No dia em que completou meio ano, Maria ganhou de presente a possibilidade de experimentar um mundo de sabores. Deixaria de ser exclusivamente mamífera e poderia começar então seu passeio pelos pomares e hortas disfarçados de papinhas. Na primeira semana, suco pela manhã e fruta à tarde. Começamos com uma maçã raspadinha. Antes da primeira colherada, vem a mãe com seus preparativos (também a mãe, e principalmente ela, perdida com tanta novidade!): senta a mocinha no carrinho, coloca o babador, parte a maçã ao meio (como se a menininha fosse comer tudo), raspa a maçã e dá a primeira colherada para ela. A reação? Uma caretinha, seguida por uma curiosidade pela colher.
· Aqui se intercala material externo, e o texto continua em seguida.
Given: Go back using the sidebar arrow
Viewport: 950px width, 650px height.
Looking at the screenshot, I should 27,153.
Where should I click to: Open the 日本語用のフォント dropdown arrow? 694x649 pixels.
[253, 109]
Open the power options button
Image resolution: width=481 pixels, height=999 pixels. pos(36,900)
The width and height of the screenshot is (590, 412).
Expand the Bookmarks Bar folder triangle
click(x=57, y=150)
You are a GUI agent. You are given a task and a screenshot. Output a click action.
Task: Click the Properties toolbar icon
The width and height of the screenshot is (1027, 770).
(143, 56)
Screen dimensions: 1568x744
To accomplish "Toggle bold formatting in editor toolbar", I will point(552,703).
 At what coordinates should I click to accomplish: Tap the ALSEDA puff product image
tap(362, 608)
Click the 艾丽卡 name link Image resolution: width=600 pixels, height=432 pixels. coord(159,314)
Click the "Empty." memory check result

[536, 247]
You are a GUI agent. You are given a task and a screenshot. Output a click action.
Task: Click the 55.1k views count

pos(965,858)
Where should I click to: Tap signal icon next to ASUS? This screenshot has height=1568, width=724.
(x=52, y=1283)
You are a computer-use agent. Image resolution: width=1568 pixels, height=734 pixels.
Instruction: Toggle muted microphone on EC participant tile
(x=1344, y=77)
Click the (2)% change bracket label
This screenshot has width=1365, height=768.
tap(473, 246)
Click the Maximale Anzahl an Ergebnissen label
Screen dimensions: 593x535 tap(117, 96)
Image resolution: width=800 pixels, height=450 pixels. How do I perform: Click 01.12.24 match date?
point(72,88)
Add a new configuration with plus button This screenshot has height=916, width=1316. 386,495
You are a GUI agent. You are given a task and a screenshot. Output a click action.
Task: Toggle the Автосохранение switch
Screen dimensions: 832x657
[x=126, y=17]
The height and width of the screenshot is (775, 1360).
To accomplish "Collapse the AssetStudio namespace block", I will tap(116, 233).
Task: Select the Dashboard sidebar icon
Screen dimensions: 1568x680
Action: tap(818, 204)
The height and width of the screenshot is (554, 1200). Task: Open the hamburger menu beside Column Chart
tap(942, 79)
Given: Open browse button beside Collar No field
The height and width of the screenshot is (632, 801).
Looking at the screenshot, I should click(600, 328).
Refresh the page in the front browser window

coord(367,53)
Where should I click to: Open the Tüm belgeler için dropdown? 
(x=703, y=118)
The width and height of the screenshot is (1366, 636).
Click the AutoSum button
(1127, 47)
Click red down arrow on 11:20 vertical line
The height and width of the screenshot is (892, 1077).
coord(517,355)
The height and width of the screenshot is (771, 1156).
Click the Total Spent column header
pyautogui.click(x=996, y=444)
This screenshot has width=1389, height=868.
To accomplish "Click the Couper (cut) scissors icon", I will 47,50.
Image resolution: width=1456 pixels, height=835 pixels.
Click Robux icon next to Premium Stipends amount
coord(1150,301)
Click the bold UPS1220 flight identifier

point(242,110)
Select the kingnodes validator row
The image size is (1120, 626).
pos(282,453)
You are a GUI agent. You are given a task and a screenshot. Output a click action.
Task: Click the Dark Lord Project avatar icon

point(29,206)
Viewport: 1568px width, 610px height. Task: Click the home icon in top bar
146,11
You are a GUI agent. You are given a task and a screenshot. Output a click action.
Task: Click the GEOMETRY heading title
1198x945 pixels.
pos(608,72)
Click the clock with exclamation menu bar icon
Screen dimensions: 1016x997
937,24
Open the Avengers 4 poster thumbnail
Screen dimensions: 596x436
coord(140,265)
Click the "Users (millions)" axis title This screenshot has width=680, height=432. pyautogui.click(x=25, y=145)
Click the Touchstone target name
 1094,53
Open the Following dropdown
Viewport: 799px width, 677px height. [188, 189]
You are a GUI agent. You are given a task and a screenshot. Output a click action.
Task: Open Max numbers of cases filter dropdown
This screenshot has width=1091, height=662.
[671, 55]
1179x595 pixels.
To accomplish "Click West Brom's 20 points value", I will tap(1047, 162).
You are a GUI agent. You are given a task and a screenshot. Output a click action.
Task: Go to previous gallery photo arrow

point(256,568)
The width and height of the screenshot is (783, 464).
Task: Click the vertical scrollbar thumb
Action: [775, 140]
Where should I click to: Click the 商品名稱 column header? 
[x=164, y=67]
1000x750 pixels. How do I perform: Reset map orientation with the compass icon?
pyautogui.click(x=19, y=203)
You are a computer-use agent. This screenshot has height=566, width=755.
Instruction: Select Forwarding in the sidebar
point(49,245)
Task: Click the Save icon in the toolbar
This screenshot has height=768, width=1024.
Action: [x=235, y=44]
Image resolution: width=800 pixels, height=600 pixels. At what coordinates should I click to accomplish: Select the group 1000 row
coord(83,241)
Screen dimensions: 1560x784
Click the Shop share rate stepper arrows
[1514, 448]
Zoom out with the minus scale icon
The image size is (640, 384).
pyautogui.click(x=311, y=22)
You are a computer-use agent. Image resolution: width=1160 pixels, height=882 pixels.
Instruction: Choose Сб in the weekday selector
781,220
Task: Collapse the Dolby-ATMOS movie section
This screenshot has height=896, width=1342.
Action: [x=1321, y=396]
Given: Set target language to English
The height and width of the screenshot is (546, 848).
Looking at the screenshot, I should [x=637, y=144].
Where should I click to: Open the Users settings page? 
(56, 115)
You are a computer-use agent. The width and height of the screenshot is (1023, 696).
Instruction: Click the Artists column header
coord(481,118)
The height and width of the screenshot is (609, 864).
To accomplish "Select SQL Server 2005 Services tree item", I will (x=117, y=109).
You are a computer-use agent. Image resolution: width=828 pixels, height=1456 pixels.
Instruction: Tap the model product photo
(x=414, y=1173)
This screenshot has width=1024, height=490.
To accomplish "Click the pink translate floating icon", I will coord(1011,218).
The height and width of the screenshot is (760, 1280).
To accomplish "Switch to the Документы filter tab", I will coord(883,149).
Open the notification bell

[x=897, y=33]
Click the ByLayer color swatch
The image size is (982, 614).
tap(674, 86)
Quis segurá-la, colocar na boca junto com os dedos, mas a maçã mesmo ia para dentro e para fora, mais para fora que para dentro. Fez carinha boa, apesar de todo desajeito da mãe. “Então é isso que vocês adultos comem?”, o pai traduziu em palavras o pensamento da filha, depois da fotografia para registrar esse momento histórico (e que ilustra este post). O destino da meia maçã foi, inevitavelmente, o estômago da mãe. E daí em diante, virou rotina o suco pela manhã (ainda pouco apreciado por Maria) e a frutinha à tarde, momento mais de brincadeira que de alimentação, convenhamos. Na primeira semana de adaptação, quem conquistou o paladar da menina foi o mamão, até perder para a papinha salgada, introduzida na dieta na segunda semana. Na hora do almoço, uma mistura de cenoura, batata e chuchu, cozidas junto com carne e um pouco de azeite e transformados uma massa homogênea, foi devorada por ela (isso quer dizer umas duas ou três colheradas). Não sei se é o cheirinho de legumes que faço questão de fazê-la sentir ou se realmente ela tem preferência por coisas salgadas, só sei que é o que ela tem comido melhor. Estamos ainda na segunda semana, mas creio que daqui a pouco ela já estará comendo bem mais, feliz da vida e fazendo a maior bagunça como sempre. Do lado de cá, a mãe ainda está aprendendo a lidar com os horários e a dinâmica do dia, se virando e tentando descobrir se existe vida após as papinhas. Tudo fica de pernas pro ar para conseguir ajeitar essas delícias para minha menininha. Ela me retribui, com a carinha lambuzada e uma felicidade sem fim por estar crescendo e fazendo ainda mais parte do nosso mundo. Quer mais vida que isso?